Goal: Repeat the rows word for word, from the start of the rows through the line containing "point(332,935)".

Data provided:
============================================================
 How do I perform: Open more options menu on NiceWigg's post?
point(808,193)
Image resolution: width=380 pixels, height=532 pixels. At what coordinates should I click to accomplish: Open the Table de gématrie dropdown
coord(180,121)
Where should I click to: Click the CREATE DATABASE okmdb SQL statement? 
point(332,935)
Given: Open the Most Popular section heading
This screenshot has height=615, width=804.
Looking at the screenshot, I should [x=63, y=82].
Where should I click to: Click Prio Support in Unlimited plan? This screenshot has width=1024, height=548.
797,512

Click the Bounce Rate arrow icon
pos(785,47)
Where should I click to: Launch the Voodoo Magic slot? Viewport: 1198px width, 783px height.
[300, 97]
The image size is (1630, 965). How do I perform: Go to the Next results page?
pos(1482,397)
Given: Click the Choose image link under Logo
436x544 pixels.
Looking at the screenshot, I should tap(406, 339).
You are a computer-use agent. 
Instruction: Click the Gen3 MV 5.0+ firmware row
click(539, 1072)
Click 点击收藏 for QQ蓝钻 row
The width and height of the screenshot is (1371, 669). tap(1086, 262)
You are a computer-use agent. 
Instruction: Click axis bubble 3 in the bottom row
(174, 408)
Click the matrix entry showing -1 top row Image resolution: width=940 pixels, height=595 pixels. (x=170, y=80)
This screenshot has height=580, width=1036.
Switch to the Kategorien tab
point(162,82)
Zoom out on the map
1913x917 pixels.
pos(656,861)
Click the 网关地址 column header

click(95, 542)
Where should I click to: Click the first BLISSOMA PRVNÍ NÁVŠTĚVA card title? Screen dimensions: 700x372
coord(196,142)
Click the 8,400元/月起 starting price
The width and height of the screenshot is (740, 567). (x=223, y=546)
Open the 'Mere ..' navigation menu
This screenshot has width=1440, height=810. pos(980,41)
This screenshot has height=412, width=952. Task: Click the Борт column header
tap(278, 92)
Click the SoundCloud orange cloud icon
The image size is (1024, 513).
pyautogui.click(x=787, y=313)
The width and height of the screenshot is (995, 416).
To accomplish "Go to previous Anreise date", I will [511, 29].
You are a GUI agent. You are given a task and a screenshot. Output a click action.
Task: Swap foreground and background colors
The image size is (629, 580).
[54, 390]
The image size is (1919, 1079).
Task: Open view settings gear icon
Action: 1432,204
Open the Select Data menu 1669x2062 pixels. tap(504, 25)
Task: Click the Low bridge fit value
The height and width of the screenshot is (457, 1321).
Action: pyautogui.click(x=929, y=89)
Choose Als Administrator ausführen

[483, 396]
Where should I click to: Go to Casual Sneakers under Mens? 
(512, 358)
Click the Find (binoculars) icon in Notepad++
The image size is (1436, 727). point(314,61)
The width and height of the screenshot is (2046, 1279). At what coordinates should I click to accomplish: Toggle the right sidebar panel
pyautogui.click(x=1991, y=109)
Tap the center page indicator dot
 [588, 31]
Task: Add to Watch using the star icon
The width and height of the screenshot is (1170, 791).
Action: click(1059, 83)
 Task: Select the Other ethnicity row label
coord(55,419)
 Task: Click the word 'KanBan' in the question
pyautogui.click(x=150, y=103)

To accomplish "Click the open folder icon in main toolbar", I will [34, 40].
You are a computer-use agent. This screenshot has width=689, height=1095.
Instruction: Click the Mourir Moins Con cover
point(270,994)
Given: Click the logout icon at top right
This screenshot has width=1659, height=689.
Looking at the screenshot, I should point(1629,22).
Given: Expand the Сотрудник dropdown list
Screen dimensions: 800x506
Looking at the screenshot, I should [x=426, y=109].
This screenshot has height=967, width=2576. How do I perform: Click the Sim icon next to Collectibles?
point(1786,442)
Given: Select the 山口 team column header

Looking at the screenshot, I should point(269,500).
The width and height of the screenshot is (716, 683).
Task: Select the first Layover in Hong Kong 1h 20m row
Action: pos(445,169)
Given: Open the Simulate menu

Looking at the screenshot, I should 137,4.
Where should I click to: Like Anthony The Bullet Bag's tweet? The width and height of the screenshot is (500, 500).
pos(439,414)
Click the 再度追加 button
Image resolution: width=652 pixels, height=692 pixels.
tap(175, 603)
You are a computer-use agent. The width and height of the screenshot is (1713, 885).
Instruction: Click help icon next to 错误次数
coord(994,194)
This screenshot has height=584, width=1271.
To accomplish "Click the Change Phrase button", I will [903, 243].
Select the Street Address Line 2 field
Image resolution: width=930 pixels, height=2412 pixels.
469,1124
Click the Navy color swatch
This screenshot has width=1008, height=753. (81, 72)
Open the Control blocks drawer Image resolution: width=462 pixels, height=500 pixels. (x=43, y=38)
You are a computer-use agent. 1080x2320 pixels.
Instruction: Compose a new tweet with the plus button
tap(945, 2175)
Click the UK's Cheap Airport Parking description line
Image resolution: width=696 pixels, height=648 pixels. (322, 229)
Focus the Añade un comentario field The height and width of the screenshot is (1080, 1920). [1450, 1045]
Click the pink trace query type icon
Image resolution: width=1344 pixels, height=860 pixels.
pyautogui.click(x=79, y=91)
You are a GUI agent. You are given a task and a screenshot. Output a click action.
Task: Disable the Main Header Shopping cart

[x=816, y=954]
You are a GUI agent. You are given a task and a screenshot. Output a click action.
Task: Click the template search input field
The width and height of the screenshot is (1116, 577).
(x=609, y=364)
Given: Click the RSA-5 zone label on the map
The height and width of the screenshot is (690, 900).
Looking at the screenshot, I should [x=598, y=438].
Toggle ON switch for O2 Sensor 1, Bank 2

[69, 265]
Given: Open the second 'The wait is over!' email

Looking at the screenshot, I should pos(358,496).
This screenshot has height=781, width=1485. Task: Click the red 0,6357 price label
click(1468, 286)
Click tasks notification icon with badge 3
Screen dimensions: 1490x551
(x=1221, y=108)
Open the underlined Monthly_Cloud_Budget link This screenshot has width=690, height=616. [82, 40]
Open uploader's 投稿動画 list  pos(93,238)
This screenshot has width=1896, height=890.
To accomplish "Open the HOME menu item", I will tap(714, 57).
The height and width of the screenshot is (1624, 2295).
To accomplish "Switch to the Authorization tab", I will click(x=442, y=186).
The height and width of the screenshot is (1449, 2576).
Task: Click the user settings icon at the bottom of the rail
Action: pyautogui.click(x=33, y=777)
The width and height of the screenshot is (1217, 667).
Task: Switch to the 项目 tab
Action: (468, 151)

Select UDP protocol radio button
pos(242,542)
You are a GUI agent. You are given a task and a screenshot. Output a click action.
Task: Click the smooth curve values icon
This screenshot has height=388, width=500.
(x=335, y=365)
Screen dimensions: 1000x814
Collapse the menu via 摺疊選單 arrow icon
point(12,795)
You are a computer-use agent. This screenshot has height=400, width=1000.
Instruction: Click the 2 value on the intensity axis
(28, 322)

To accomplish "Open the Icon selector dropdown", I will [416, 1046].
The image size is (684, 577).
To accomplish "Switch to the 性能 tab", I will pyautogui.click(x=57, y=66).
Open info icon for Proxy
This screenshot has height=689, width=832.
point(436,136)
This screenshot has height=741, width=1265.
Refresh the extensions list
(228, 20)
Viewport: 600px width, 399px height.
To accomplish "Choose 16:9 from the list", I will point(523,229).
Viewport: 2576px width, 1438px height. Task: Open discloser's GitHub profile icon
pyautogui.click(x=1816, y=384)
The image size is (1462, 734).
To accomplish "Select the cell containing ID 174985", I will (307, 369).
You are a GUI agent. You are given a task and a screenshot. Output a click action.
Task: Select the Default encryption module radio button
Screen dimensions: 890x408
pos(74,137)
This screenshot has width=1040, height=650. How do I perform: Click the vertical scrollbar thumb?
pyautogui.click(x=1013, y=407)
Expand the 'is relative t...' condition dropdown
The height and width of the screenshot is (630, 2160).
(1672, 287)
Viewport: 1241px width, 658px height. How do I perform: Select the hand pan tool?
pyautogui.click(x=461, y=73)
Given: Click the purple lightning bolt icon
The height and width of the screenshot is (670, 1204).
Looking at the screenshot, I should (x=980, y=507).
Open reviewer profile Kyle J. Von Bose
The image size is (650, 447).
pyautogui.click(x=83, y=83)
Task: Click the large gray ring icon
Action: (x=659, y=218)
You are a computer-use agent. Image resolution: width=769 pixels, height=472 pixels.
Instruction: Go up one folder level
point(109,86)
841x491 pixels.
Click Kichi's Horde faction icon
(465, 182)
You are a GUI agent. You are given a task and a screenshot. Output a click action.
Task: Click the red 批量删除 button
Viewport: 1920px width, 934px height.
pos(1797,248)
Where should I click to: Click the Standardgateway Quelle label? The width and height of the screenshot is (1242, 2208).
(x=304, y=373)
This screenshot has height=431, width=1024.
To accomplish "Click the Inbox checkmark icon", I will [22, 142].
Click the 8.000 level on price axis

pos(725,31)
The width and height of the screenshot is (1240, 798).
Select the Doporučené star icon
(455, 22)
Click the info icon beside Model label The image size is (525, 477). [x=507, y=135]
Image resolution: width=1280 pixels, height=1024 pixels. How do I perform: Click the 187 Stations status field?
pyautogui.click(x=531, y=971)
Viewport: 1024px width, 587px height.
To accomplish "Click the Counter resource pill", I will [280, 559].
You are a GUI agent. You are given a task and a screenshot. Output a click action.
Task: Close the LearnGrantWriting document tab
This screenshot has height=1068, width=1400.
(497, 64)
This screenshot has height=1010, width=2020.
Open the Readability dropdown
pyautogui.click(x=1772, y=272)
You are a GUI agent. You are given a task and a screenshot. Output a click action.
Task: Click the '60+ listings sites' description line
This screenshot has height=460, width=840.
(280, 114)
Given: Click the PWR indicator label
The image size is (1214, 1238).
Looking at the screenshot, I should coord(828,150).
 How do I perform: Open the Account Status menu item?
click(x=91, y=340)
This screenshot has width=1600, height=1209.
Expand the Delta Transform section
============================================================
Expected answer:
 How do I perform: Open more options menu on NiceWigg's post?
point(808,193)
Image resolution: width=380 pixels, height=532 pixels. At what coordinates should I click to accomplish: Open the Table de gématrie dropdown
coord(180,121)
Where should I click to: Click the CREATE DATABASE okmdb SQL statement? 
point(332,935)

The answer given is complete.